In 2023, the U.S. secretaries of Education and Agriculture did something Missouri can’t shrug off: They told Gov. Mike Parson that from 1987 to 2020 the state underfunded Lincoln University by about $361 million in per-student support compared with the University of Missouri.
It was a figure highlighted by the U.S. Department of Agriculture and outlets such as KCUR as part of a broader pattern of underfunding Black land-grant universities.
As lawmakers hammer out this year’s higher education budget, that letter still sits on the table. It is not just a historical audit. It is a warning about how Missouri treats its Black land-grant university and about the risk that the state squanders federal dollars meant for farmers, rural communities and students.
Missouri actually has two land-grant universities. The state first designated the University of Missouri under the Morrill Act of 1862. After Congress passed the Second Morrill Act in 1890, segregated states that wanted to keep their white land-grant campuses had to create and equitably fund a separate institution for Black students. Missouri chose that path.
Lincoln University — founded in 1866 by Black Civil War veterans pooling their pay to build a school — became the state’s 1890 land-grant institution.
On paper, MU and Lincoln share the same mandate: use research, teaching and extension to support the state’s agricultural base and workforce. In practice, the federal government’s analysis shows Lincoln was shortchanged by roughly $361 million over three decades. You can see traces of that gap on Lincoln’s hilltop campus: patchwork repairs on aging buildings, labs with outdated equipment and too many courses and advising responsibilities loaded onto too few full-time instructors.
Land-grant status comes with obligations, not just benefits. For Black land-grant universities created under the 1890 law, federal “capacity” grants for research and extension typically require a 100% state match, with the U.S. Department of Agriculture allowed to waive part of that requirement only in limited circumstances.
Missouri’s own budget documents acknowledge that Lincoln must match its federal land-grant appropriations dollar for dollar with state resources.
For years, Missouri failed to provide the full match for Lincoln that it provided for MU. Analyses describe how 1890 campuses have had to seek waivers and reshuffle internal budgets simply to approach the required match, leaving federal dollars on the table and feeding the slow decay of buildings, farms and academic programs.

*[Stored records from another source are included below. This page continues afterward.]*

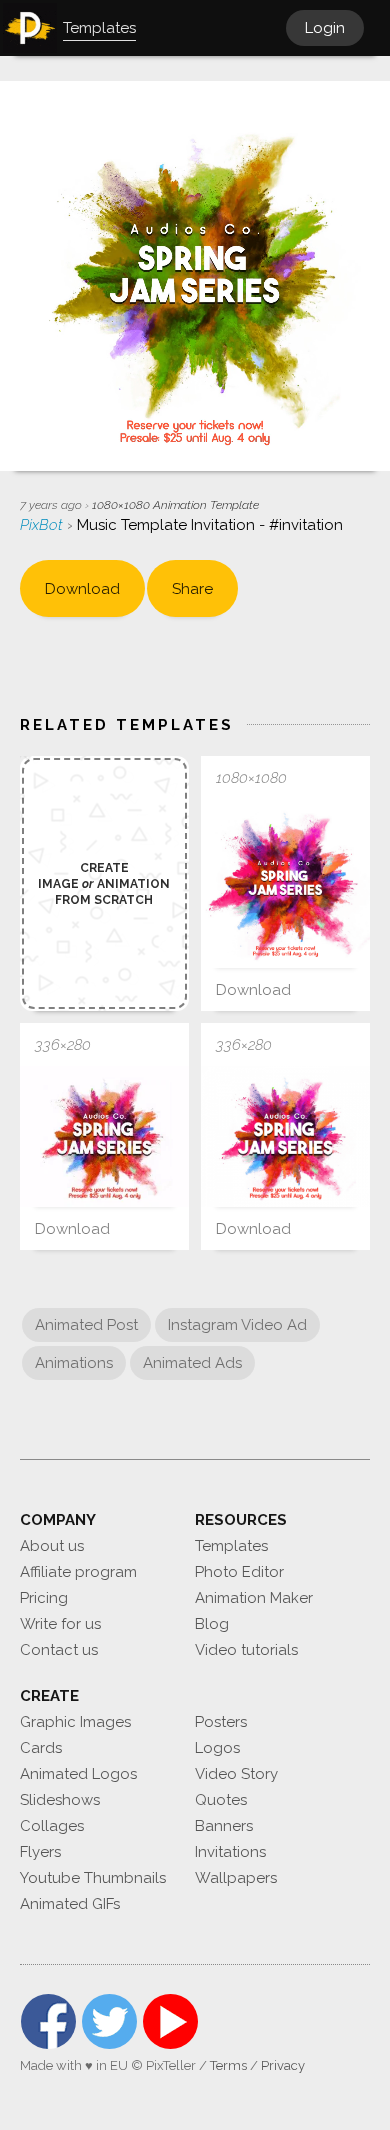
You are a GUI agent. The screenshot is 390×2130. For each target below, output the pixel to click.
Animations (74, 1363)
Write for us (60, 1624)
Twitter (109, 2021)
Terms (228, 2065)
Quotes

In 2022, Missouri lawmakers finally took what Lincoln called a “historic step”: For the first time, the Legislature appropriated the full state match Lincoln needed to draw down its entire federal land-grant allocation. That is real progress. But better budget years do not erase three decades of shortfalls — or the message those shortfalls send to Washington, where Cardona and Vilsack have urged concrete catch-up plans for the 1890 campuses.
Governance matters as much as money. Lincoln’s accreditor, the Higher Learning Commission, expects effective boards, adequate resources and a meaningful faculty role in academic decisions.
In 2020, Lincoln declared financial exigency — an emergency status that allows sweeping cuts — and moved to close its history department and loosen protections for tenured faculty, drawing scrutiny from national higher education media and from the American Association of University Professors. For a small land-grant HBCU already under financial strain, the chain is easy to trace: Years of underfunding lead to crisis; crisis invites emergency decisions; emergency governance weakens faculty voice and heightens accreditation risk.
Missouri has already shown it can do better; now it needs to make that commitment durable and transparent. Lawmakers should lock in parity by statute, guaranteeing Lincoln the same per-student operating support and land-grant match percentage that MU receives.
The state should also begin paying down the $361 million gap federal officials have documented, whether through a dedicated fund, bonds or scheduled appropriations, with a clear timetable for repairing the damage to Lincoln’s facilities and core academic programs. New investments should be tied to public metrics so Missourians can see how each dollar strengthens the state’s agricultural base and workforce.
Lincoln University is not a special-interest line item; it is one of Missouri’s two land-grant trustees. How lawmakers respond now will show whether “land-grant” really means “for all Missourians.”